Do you have any experiences of people receiving racism in every day life, outside of football?
“Yeah I do. If you’re a professional football player, particularly a big player, you’re a star. People see you and give you that respect. I remember when I went to a shop, the way the person was behaving, before the person knew who I was, he didn’t start giving me a good reception. But that is bad, black or white, we all deserve the same respect.”
Can you say something about how the World Cup affected the world’s perception of Africa?
“It was fantastic, the whole of Africa was expecting one day the World Cup would be hosted in Africa, and finally it happened. Everybody was happy about it. We Africans, we make sure we give a warm reception to everybody who comes and I think everyone who came to Africa enjoyed the reception.”
Do you think the World cup showed Africa in a more positive light than images that are normally associated with Africa?
“Yes because there were no problems throughout the tournament.

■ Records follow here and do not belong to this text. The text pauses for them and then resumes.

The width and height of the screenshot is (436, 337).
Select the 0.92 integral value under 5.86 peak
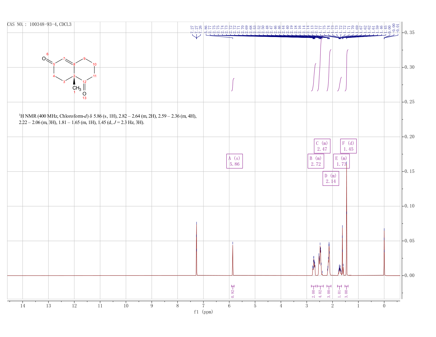point(233,293)

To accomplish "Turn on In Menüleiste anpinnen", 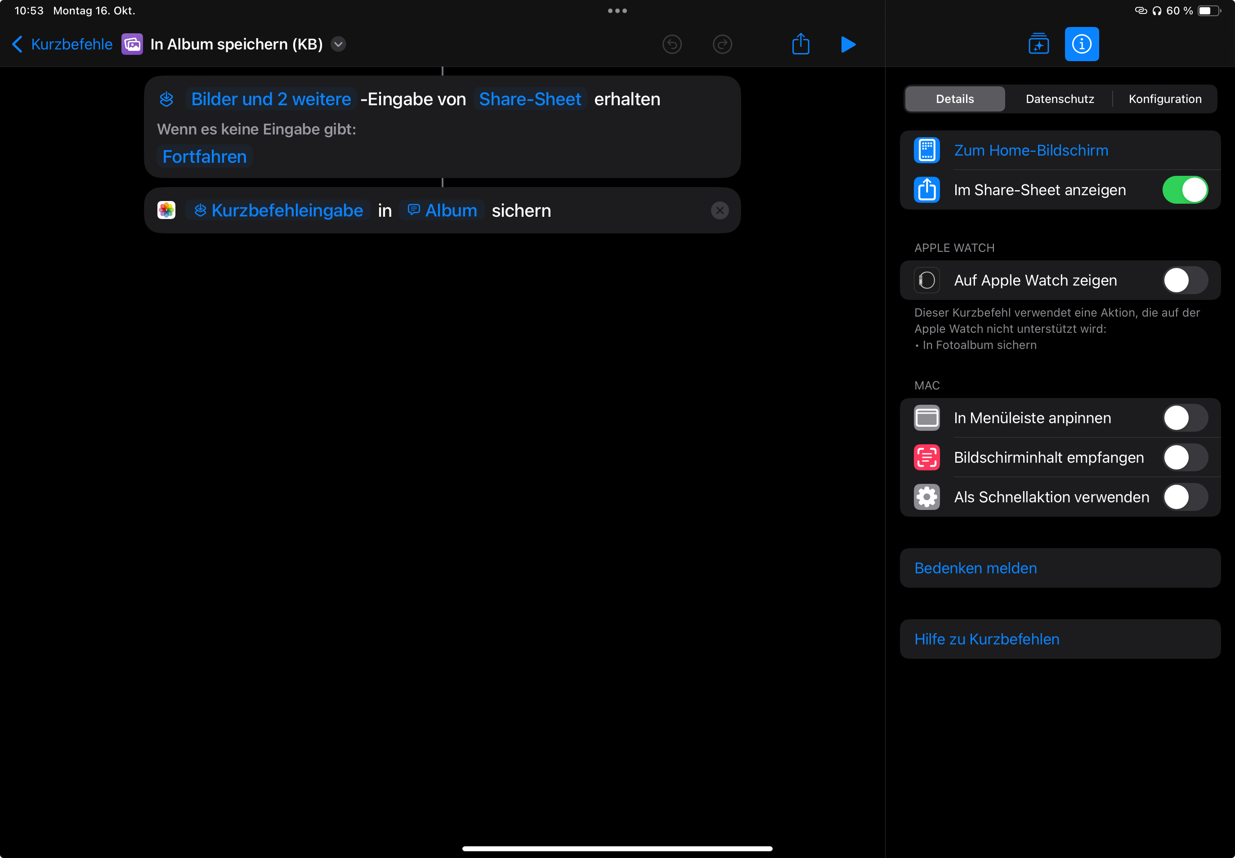I will [x=1184, y=418].

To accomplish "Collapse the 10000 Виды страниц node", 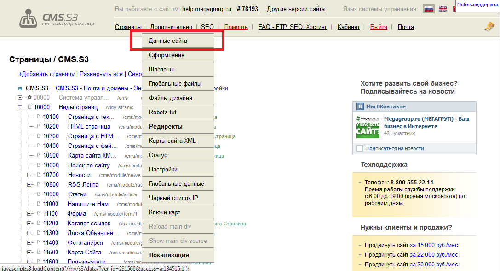I will [x=19, y=107].
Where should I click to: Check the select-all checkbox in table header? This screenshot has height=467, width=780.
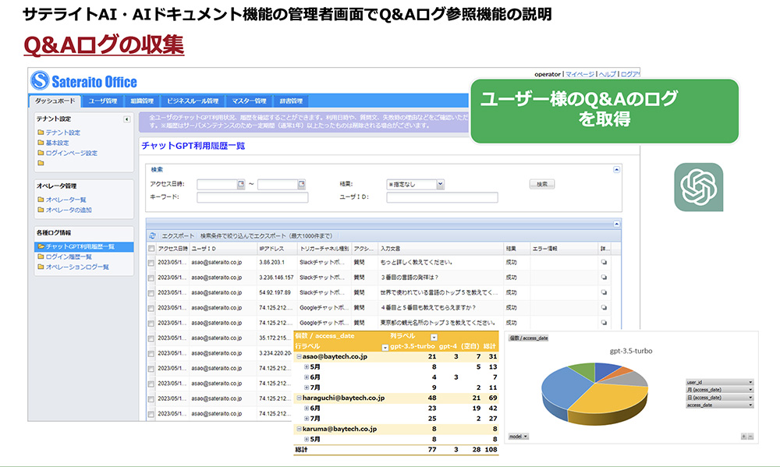(x=151, y=248)
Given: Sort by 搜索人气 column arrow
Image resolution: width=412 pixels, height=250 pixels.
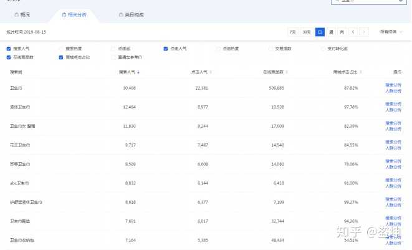Looking at the screenshot, I should tap(138, 72).
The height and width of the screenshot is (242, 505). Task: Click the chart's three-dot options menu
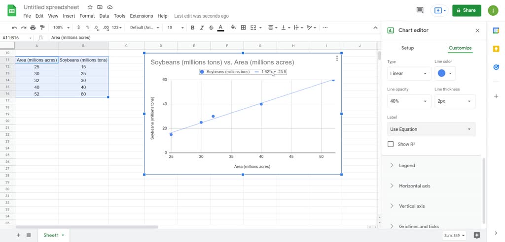click(x=337, y=59)
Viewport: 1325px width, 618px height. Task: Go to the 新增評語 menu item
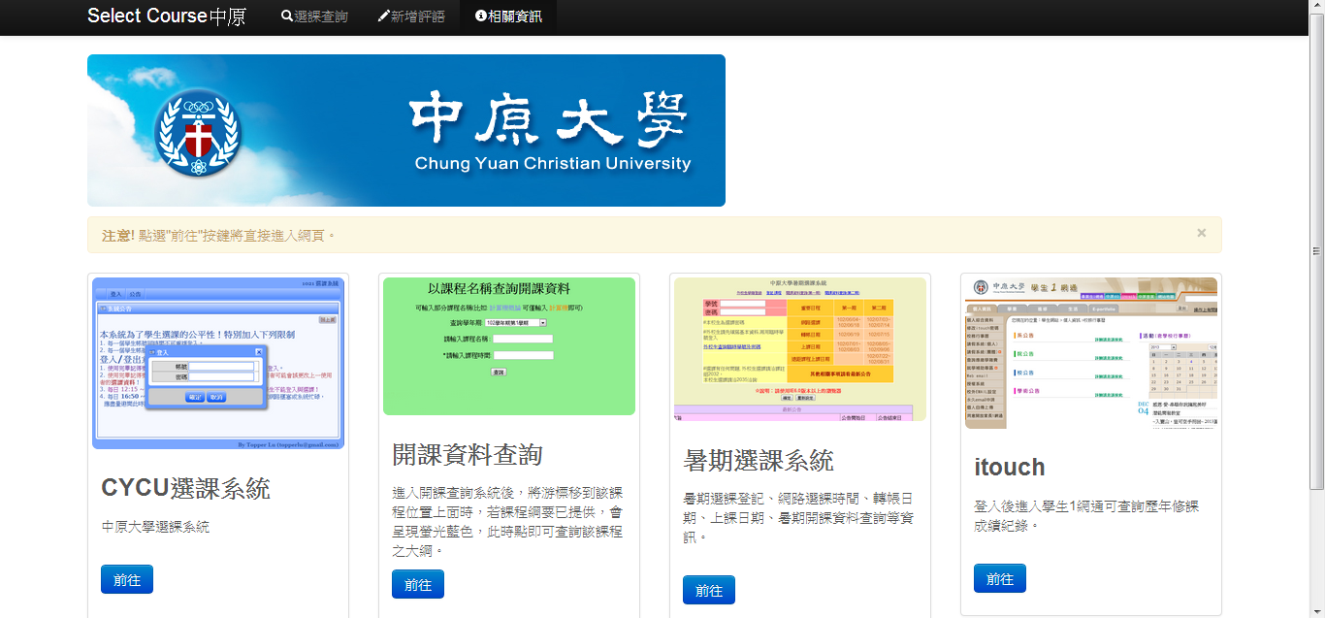coord(417,16)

Financially many countries are improving and everybody from all over the world was made to feel welcome in Africa.”
Would you like to say anything regarding Mandela?
He’s still a hero in Africa. Mandela is one of the men people love to see. I prayed very hard to see Mandela and finally I saw him in South Africa after the world cup. He’s done important things for South Africans. He fought very hard to teach unity. I would say most of the African countries, when they became independents they had to take all their foreigners out of the country but Mandela didn’t do that. That is why sometimes you have a lot of white people because he didn’t take everyone out, he tried to make unity between the black and white people and everything went on successfully. So I think he’s a great president and an idol. Everyone wants to see him, he’s a great man.
Would you recommend young players join the players Union?
Yeah I would recommend it it’s very important to show racism the red card I think we Africans also need facilities because we’ve got a lot of great players in football in Africa but we need the facilities if we support those things like education – sometimes people come to Europe and they don’t even know how to read their contracts – so I think education is key we have to make sure they get a good education and we make sure they are well educated.
Are you religious?
Yeah I’m Christian.
You’ve met people from all over world – is that something beneficial? Did you enjoy it?
Yeah it’s a better world to experience a lot of things. I’ve played in Italy and I’ve played in France. Each country is different so it’s interesting to see a different way of life. I’m now in England so I i think it is great to have lived in different countries and experienced different ways of life.